На зеленом газоне за скамейкой в этот обеденный час не было длинноногих представителей вымирающего отряда млекопитающих, только конторские и банковские служащие, продавцы да безработные отдыхали, привольно растянувшись на траве — одни притворялись, что спят, другие обнимались. Вдалеке звонили колокола, отбивая полдень, когда эту мирную картину неожиданно нарушил молодой человек. На нем был серый твидовый пиджак и бежевые брюки; он резко опустился на скамейку, даже не взглянув на женщину на другом конце, и запустил пальцы в каштановую шевелюру. Руки у него были широкие и тяжелые с виду, как наковальни, ладонь — огромная по сравнению с крохотной записной книжкой, которую он только что вытащил из кармана. Он с ходу принялся строчить в ней маленьким, под стать гному, карандашом. Строчку за строчкой старательно заполнял он миниатюрные странички, неслышно, одними губами повторяя слова, ложившиеся на бумагу. Она еще не настолько освоилась тут, чтобы определить, кто он — ирландец или англичанин. Но по тому, как он то и дело посматривал на хаотичные маневры птиц на воде, как судорожно сжимали его пальцы с красными костяшками крошечный карандаш, она решила: молодой человек пишет не иначе как хронику птичьих раздоров.
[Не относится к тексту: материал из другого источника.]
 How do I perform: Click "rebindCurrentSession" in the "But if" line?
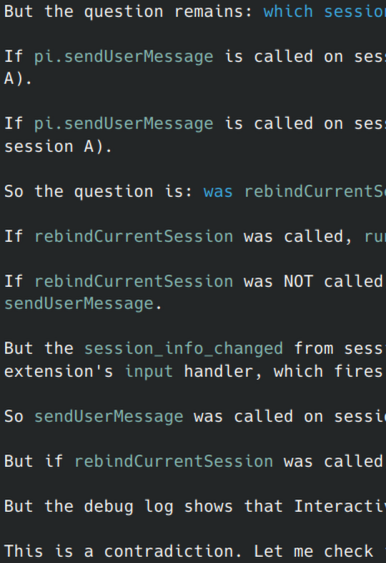(x=173, y=461)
Но вдруг — с внезапностью выстрела из снайперского ружья — он вскочил, и карликовые блокнот с ручкой упали к его ногам. Как сумасшедший рванулся он к воде и хлопнул в ладони так оглушительно, что птицы все до единой поднялись в воздух. Мамаши-утки в панике побросали птенцов и с шумом рвущегося шелка понеслись к другому берегу, в укрытие тропической зелени, а чайки взвились ввысь, хлопая белыми и упругими, как паруса, крыльями и осыпая пронзительными проклятьями всех, кто остался внизу.

 — Кыш, мерзавцы! А ну, пошли отсюда! — закричал молодой человек и снова ударил в широкие обветренные ладони. Теперь уже не только птицы — клерки и конторские служащие встрепенулись и разом приподнялись в траве.

 — Эй ты, лимонник, не трожь их! — крикнул один из мужчин — выговор его был до того не похож на речь человека в твидовом пиджаке, что, казалось, они изъяснялись на разных языках.